Exercise requirements: In the article on the bankruptcy reform bill, what cap on the homestead exemption did the 1997 bipartisan commission recommend?

== Passage provided

Mon. July 10, 2000
Champaign, IL -
Congress is on the brink of passing a bankruptcy "reform" bill that would increase the inconsistencies and unfairness of the present system, a University of Illinois law professor says.
Charles J. Tabb, a nationally known specialist in bankruptcy law, faults the bill as "unwieldy, unfair and mean-spirited" to the average debtor, while leaving untouched big breaks for wealthy families filing bankruptcy.
Tabb is particularly disturbed by the failure of Congress to address the homestead exemption in Texas, Florida and three other states. "If you live in Florida or Texas, you can keep a $10 million mansion after filing for bankruptcy," he said. "On the other hand, if you live in Maryland or Delaware, you can be evicted from a tiny clapboard house worth $10,001. The injustice of allowing a debtor in one state to keep a mansion while denying the other a modest shelter is obvious."
In 1997, a bipartisan blue-ribbon commission recommended capping the homestead exemption at $100,000. The current House bill suggests a $250,000 cap on homestead exemptions, but then allows the states to opt out of the cap. "Congress has rejected the commission's sensible and fair recommendation by succumbing to the hue and cry of states' rights," Tabb said. "The only token check that the bill places on the rich Texan and Floridian is to require the debtor to be savvy enough to buy his palatial home two years before he files bankruptcy."
Another largely meaningless gesture toward reform is to prohibit an exemption on a home purchased by a debtor with the intent to defraud creditors. "However, since the courts have long established that it is not fraud to buy exempt property, that apparent limitation in reality is meaningless," Tabb said.
The Illinois law professor also faulted the means tests that is the centerpiece of the bill. "The proponents of the bankruptcy bill proclaim it will reward honest, fiscally responsible debtors and rein in abusive debtors. But under the bill's truly bizarre system of figuring out who has the 'means' to pay their creditors and who does not, buying a $201,000 Ferrari a day before filing bankruptcy and incurring a secured monthly debt of $4,075 does not count," Tabb said.
Much of the bill's impetus comes from the credit-card industry, which hopes to squeeze $3 billion extra from debtors every year, Tabb said. Contrary to assertions by the industry, he said that the vast majority of consumer bankruptcies occur not from irresponsible spending, but because of divorce, unemployment, illness and uninsured medical costs.
The greatest increase in bankruptcy cases in the 1990s involved single or divorced women raising children. "We should not let people use bankruptcy to escape bills they can afford to repay, but we also should not enact legislation that places terrible burdens on the poor, sick or struggling, especially while the credit industry is enjoying record profits," Tabb said.

====
== Data listing

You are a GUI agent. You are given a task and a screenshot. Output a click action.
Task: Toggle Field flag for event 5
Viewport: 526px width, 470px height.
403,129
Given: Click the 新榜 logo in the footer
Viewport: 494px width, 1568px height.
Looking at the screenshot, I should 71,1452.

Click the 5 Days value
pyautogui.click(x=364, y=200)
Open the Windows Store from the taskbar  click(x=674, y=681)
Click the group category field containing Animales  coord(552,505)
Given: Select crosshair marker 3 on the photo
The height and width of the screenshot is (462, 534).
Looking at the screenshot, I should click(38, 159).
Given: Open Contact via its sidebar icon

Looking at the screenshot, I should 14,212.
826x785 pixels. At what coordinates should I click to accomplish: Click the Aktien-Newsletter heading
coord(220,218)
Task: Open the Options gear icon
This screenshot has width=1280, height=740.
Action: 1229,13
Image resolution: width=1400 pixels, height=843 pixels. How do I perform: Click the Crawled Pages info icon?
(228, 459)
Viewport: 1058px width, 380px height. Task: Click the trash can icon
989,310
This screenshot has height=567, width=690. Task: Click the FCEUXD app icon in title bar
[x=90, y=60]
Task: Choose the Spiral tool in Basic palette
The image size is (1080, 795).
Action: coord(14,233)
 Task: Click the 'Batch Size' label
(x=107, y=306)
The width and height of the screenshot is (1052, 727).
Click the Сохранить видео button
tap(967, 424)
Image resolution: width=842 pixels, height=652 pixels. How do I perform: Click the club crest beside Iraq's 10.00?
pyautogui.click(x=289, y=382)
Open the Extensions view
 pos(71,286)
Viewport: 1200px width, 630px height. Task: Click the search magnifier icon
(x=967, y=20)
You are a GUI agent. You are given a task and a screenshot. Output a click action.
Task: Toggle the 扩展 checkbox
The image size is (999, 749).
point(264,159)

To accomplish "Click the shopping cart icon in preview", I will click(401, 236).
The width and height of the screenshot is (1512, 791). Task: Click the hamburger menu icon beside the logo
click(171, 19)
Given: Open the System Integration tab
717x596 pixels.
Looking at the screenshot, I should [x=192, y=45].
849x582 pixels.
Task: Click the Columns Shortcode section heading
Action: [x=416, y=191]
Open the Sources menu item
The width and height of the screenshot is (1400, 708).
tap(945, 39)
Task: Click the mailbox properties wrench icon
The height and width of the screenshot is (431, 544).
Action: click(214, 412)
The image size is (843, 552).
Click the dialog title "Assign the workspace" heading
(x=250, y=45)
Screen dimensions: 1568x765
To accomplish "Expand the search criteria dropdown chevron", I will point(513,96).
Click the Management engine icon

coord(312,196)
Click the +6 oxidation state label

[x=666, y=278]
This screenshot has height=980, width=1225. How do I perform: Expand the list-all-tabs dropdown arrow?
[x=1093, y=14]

====

Exercise response: $100,000